My previous blog post touched on the topic of mental health and physical disability.
In response, a few people asked how I manage my mental health:
What exacerbates it, and what strategies I use to alleviate the symptoms ~
Although I dislike using the term ‘depression’ in reference to myself, it is something I suffer from, as, I believe, we all do to some degree and at some stage in our lives.
My bouts of depression are very much situational ~
I am a 32 year-old woman with a rare, progressive form of congenital muscular dystrophy. I am a non-ambulatory powered wheelchair-user, and I currently live with my parents in their home (not through choice).
How Depression Affects Me:
I withdraw, avoid social interaction, lose interest, lack motivation, procrastinate, overthink, overreact, become defensive, eat less, lose weight, neglect myself, don’t care what I wear or how I look, mood swings, sleep more, insomnia, chronic fatigue.
*DISCLAIMER: The information here is based solely on my personal experiences and circumstances. I am NOT in any way seeking to provide medical advice or instruction.
What I Do Find Helpful:
- Saying no: As hard as this can be, it is sometimes essential for both my physical and mental health. It’s also important for me to acknowledge that I am not responsible for how others react. If I’m unable to attend an event or social gathering and others take this personally, that’s ultimately their issue, not mine.
- Being selective about who I spend my time with: Age and life experience has made me review and evaluate the people in my life – who adds value and who doesn’t. Who are the “no matter what” friends? It may sound harsh, but I’ve learned it’s not only okay, but necessary to distance myself from certain people. It’s easy to find friends when you’re young, fit, healthy and carefree. But when times are REALLY tough, that is when you realise who and what matters most.
- Listening to music (through earphones): A form of escapism, allowing me to block out the rest of the world and any unwanted distractions.
- Getting out of the house: It can be anywhere, doing anything or nothing. Sometimes I just sit by the river and stare. Other times I like to venture out in the car, though for me, this means relying on someone to drive me around.
- Express: Sometimes I lock myself away and cry, other times I sit all day in total silence. I would say, do what you need to; scream, shout, talk it through. Whatever works for you.
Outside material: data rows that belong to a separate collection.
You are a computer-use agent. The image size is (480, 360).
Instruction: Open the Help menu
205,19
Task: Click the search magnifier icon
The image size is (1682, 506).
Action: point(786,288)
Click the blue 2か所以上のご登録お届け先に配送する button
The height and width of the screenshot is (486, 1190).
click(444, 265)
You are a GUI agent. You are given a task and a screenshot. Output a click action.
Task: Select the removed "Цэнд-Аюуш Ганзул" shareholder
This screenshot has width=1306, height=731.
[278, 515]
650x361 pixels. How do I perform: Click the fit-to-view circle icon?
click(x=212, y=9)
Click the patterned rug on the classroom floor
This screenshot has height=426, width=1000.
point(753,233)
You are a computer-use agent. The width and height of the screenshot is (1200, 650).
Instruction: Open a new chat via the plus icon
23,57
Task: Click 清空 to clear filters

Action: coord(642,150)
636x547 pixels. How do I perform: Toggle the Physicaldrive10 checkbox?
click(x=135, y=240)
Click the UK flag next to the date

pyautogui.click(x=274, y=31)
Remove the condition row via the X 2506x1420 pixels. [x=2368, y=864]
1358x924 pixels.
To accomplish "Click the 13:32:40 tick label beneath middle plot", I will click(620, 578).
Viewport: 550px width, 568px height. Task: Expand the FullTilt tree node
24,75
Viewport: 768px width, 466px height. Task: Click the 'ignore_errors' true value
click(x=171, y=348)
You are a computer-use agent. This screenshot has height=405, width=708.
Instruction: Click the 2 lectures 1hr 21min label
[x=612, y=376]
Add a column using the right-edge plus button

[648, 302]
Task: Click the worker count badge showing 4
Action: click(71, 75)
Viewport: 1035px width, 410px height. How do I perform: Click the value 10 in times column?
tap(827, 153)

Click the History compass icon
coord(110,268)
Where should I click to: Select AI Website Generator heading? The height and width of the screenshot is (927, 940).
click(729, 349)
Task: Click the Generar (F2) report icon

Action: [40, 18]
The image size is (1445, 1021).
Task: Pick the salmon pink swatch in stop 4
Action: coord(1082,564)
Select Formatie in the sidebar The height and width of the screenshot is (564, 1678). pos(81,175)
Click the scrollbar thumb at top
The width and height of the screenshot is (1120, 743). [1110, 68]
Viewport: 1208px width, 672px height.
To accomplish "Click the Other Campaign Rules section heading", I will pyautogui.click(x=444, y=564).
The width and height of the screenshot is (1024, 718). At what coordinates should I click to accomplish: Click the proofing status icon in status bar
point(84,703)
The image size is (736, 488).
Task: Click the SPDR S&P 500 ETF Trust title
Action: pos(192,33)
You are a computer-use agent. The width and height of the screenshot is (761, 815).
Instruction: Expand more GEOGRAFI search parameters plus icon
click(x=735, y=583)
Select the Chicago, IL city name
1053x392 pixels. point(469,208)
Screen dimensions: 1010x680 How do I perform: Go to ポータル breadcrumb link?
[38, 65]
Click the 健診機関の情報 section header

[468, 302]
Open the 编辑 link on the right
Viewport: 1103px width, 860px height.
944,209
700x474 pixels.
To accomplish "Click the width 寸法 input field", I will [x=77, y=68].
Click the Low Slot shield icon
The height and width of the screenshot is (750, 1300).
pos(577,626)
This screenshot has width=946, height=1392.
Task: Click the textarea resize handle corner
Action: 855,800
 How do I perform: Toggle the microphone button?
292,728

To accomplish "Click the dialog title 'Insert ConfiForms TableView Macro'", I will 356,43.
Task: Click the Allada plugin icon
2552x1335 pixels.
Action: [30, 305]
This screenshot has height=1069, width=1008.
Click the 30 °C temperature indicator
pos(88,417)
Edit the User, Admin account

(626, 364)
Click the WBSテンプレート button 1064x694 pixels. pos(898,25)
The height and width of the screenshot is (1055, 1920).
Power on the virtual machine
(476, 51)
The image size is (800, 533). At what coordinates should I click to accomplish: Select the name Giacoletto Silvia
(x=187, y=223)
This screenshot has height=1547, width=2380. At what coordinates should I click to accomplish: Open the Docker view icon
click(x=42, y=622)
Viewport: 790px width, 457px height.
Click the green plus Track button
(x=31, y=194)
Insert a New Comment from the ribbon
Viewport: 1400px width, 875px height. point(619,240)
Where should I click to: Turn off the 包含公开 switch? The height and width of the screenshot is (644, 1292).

- Do what you love: However small or insignificant it may seem, I try to do something, every day, just for me. It could be as simple as listening to my favourite song on repeat, writing, sketching, reading, watching TV or YouTube.
- Self care: When I’m feeling low and I can’t be arsed with skin care, presentable attire or brushing my hair, I just spray myself, liberally, with my most expensive perfume. Granted, I’ll still feel like crap, but at least I smell great. It’s a small comfort requiring no effort.
What I Don’t Find Helpful:
- Unsolicited advice: Superficial comments such as, “stay positive”, “get better soon”, “it could be worse”, and, “take some multivitamins” – This is neither helpful nor constructive.
- Talking when not ready: We are often encouraged to talk and share our troubles. And, while I totally agree that it is ‘good to talk’, and we shouldn’t feel like we have to keep our thoughts, feelings and concerns to ourselves, I also think it should be on our terms. We are all different. Some people find great comfort in talking, while others don’t. I, personally, am the latter.